When you reach the line containing "Given: Click the Goods Only Hoist subheading", start transcribing exactly and continue through the last line of the data, skipping every picture.

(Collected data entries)

....

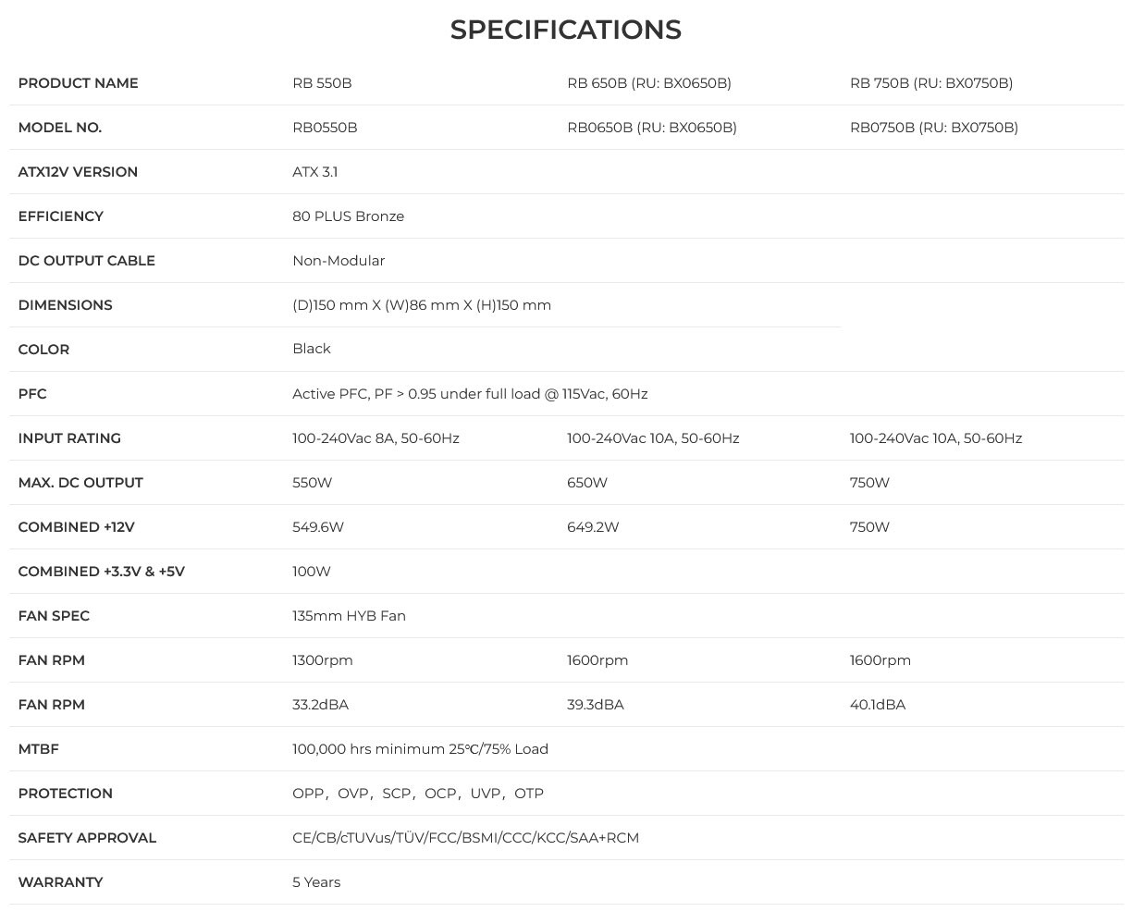Viewport: 1133px width, 924px height.
Task: Select the ATX 3.1 version value
Action: tap(314, 172)
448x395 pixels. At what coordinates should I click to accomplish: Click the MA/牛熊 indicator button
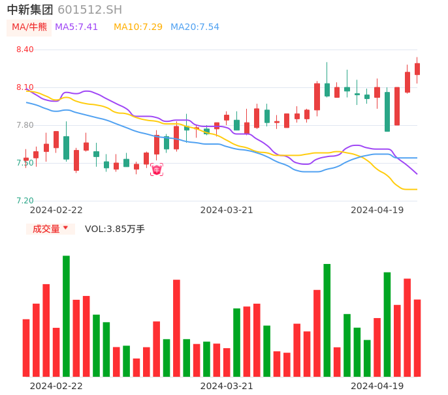pos(29,27)
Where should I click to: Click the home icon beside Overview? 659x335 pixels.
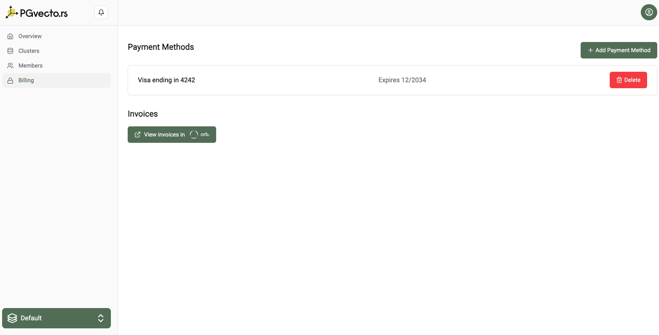[x=10, y=36]
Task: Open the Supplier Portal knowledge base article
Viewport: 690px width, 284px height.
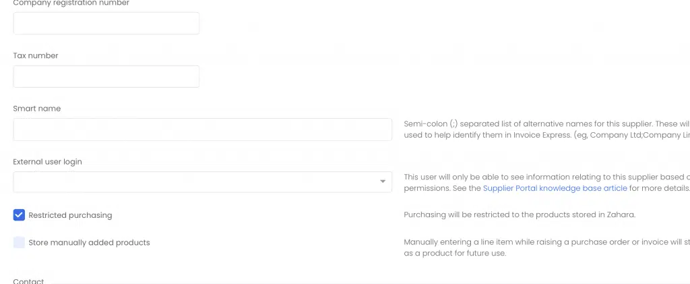Action: click(x=555, y=188)
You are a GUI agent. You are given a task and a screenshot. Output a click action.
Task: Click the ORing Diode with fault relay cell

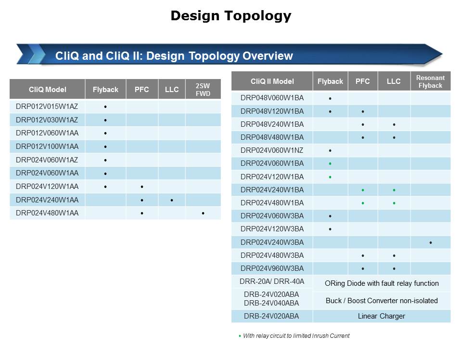coord(382,283)
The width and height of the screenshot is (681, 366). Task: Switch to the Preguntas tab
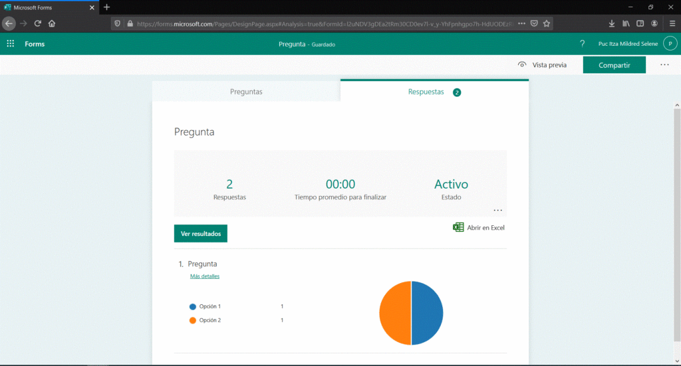point(246,92)
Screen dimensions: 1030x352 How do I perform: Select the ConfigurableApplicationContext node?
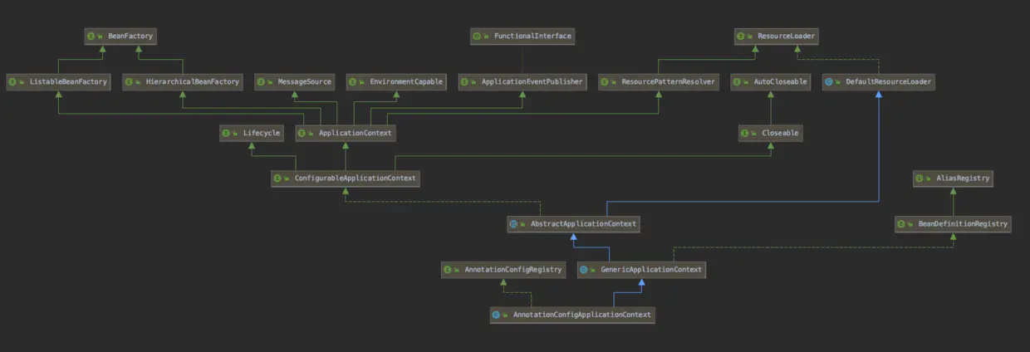click(345, 178)
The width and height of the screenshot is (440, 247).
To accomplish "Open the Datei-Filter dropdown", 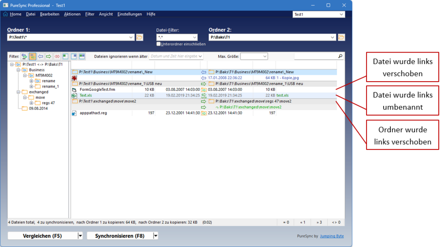I will pyautogui.click(x=177, y=37).
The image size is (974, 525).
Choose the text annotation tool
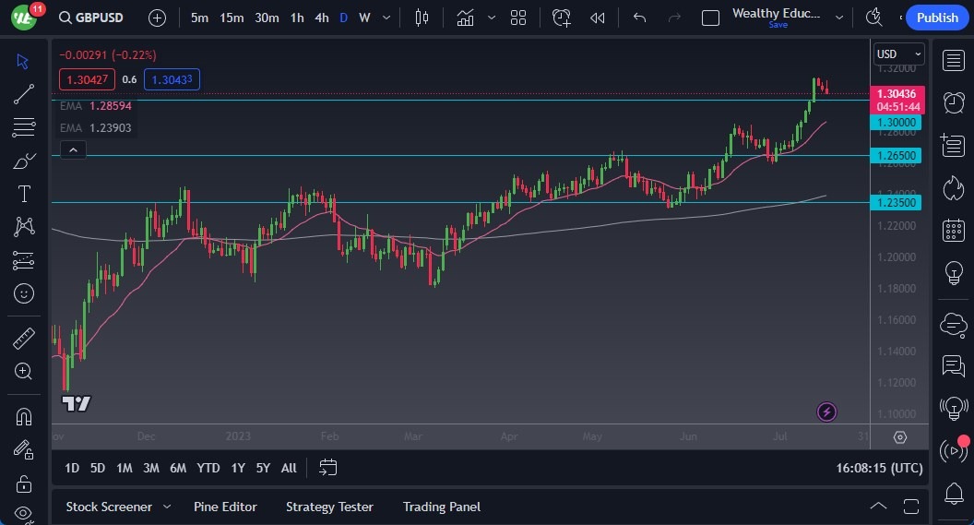[24, 194]
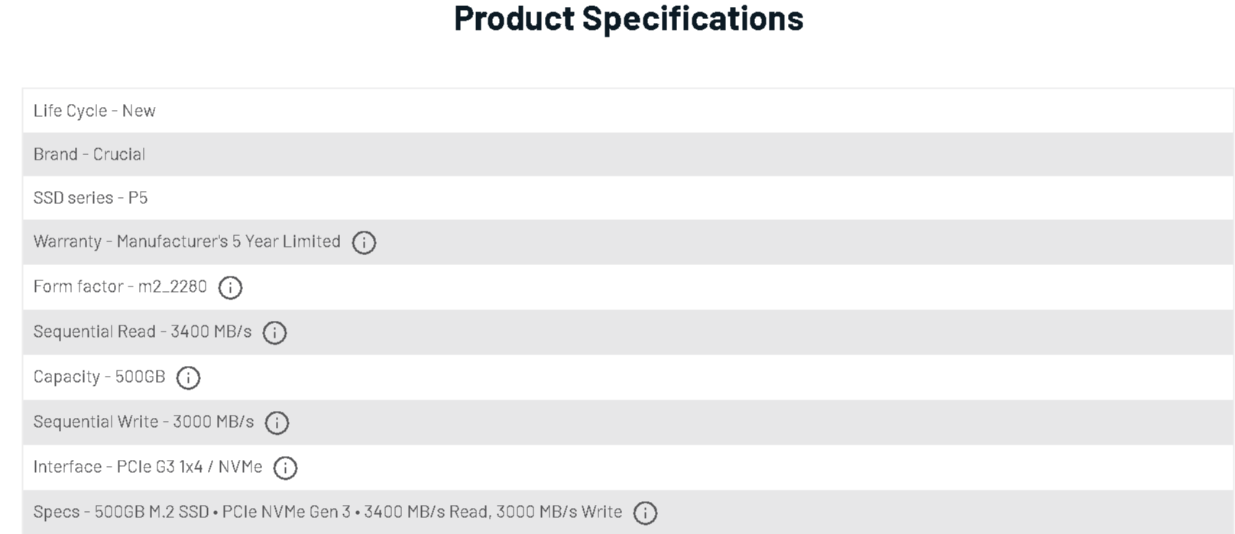Click the Warranty info icon
The height and width of the screenshot is (534, 1235).
pyautogui.click(x=364, y=243)
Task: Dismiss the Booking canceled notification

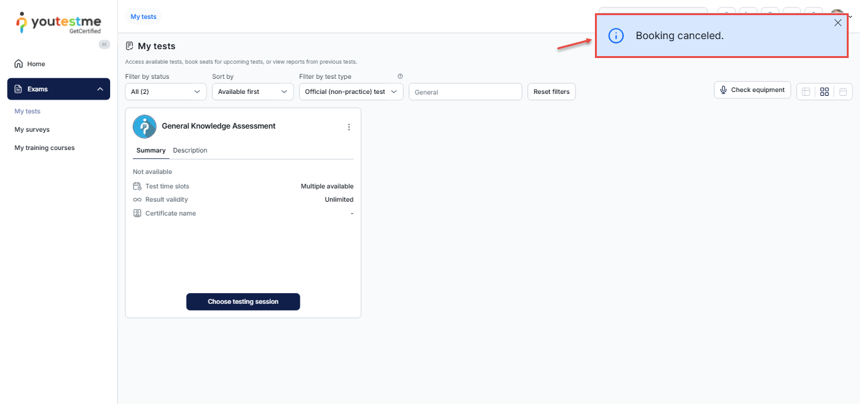Action: coord(837,23)
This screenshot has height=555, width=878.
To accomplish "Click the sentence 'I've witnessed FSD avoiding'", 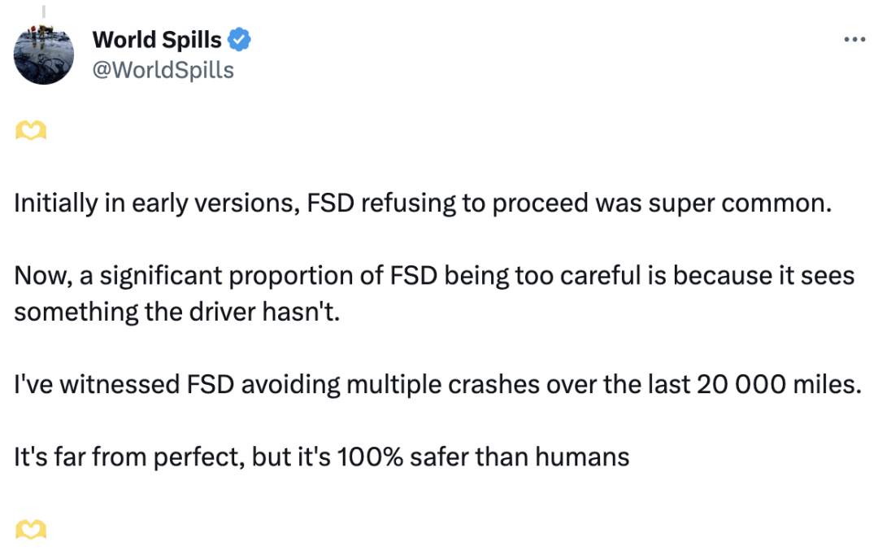I will tap(438, 385).
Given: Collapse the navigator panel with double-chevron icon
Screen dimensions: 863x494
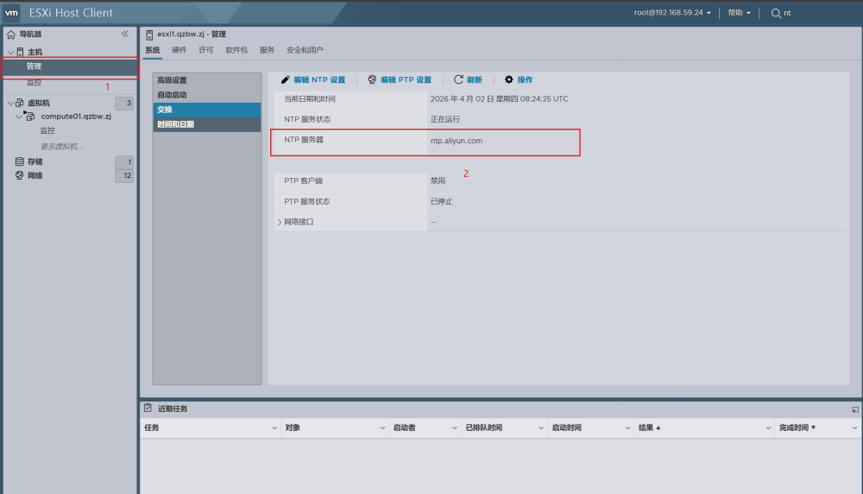Looking at the screenshot, I should [x=125, y=35].
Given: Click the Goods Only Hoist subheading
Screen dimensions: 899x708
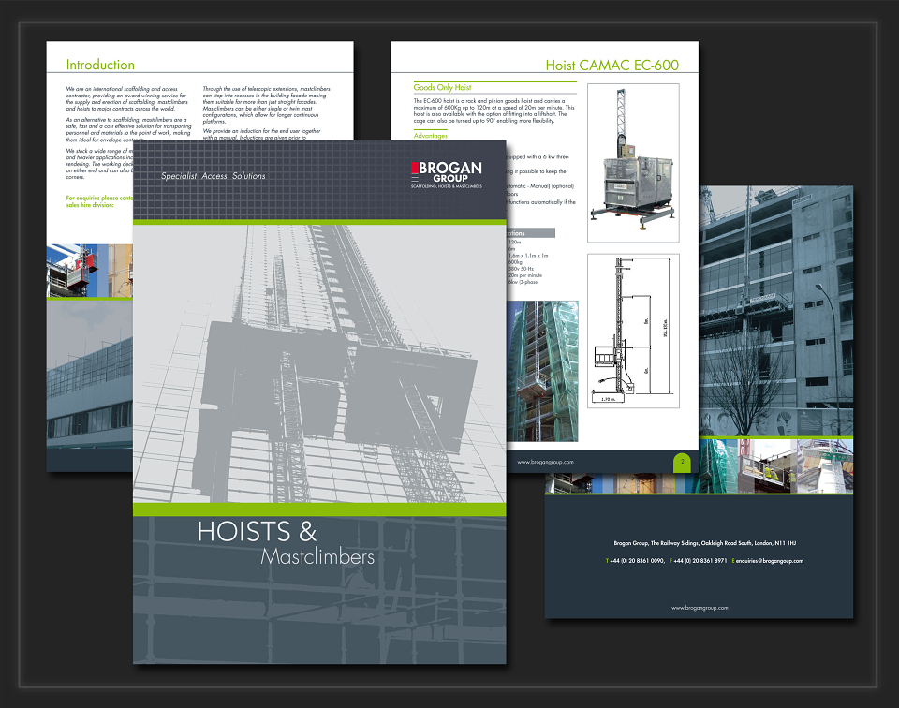Looking at the screenshot, I should pos(442,88).
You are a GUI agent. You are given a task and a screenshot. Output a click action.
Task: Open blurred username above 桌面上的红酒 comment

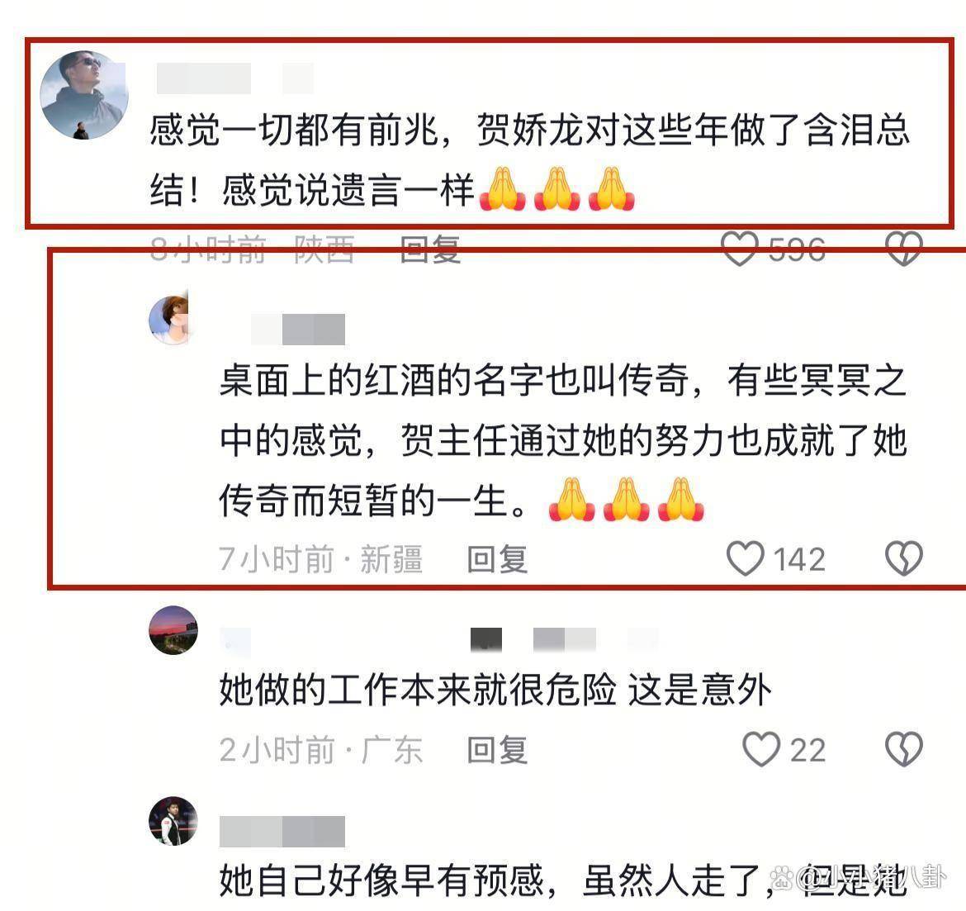click(298, 330)
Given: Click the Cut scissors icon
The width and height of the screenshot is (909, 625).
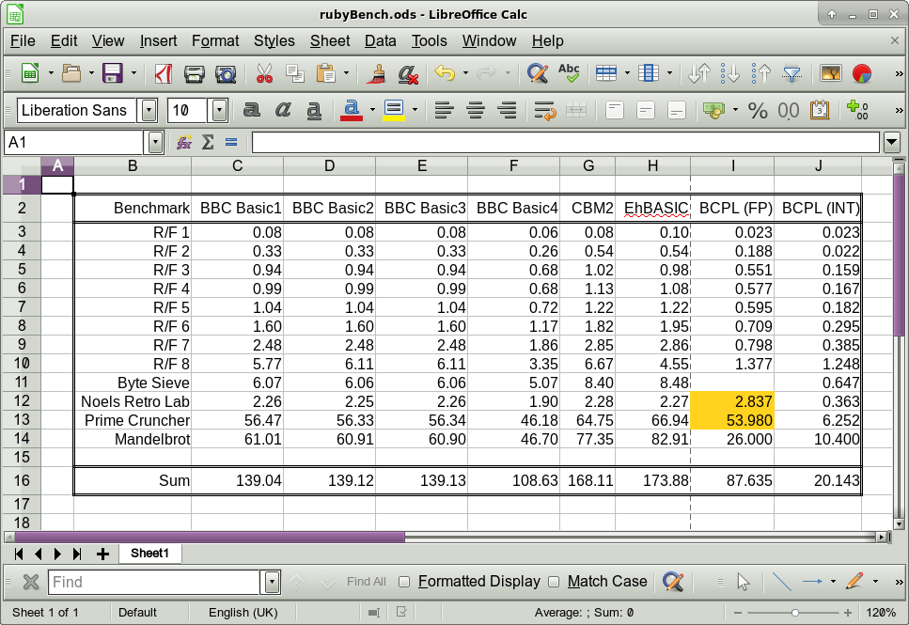Looking at the screenshot, I should click(264, 73).
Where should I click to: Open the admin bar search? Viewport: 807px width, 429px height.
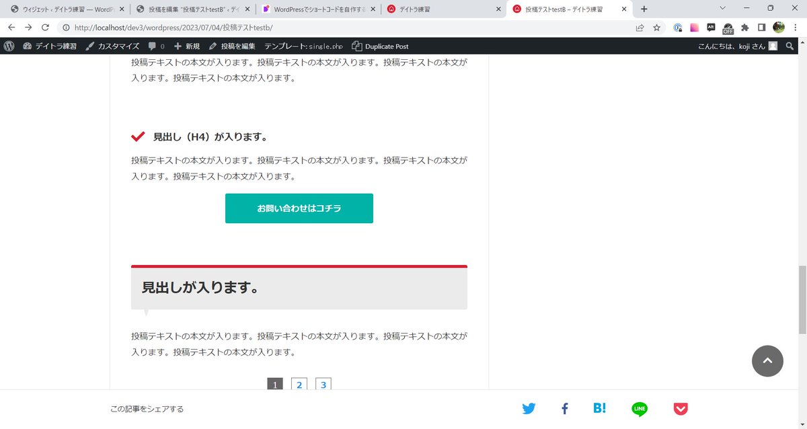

....

● **Response**:
Given: Click the Goods Only Hoist subheading
Screen dimensions: 899x708
Looking at the screenshot, I should pos(442,88).
You are a GUI agent. You are given a task and a screenshot. Output a click action.
Task: Open blurred username above 桌面上的红酒 comment

click(298, 330)
Given: Click the Cut scissors icon
The width and height of the screenshot is (909, 625).
Looking at the screenshot, I should click(264, 73).
Where should I click to: Open the admin bar search? Viewport: 807px width, 429px height.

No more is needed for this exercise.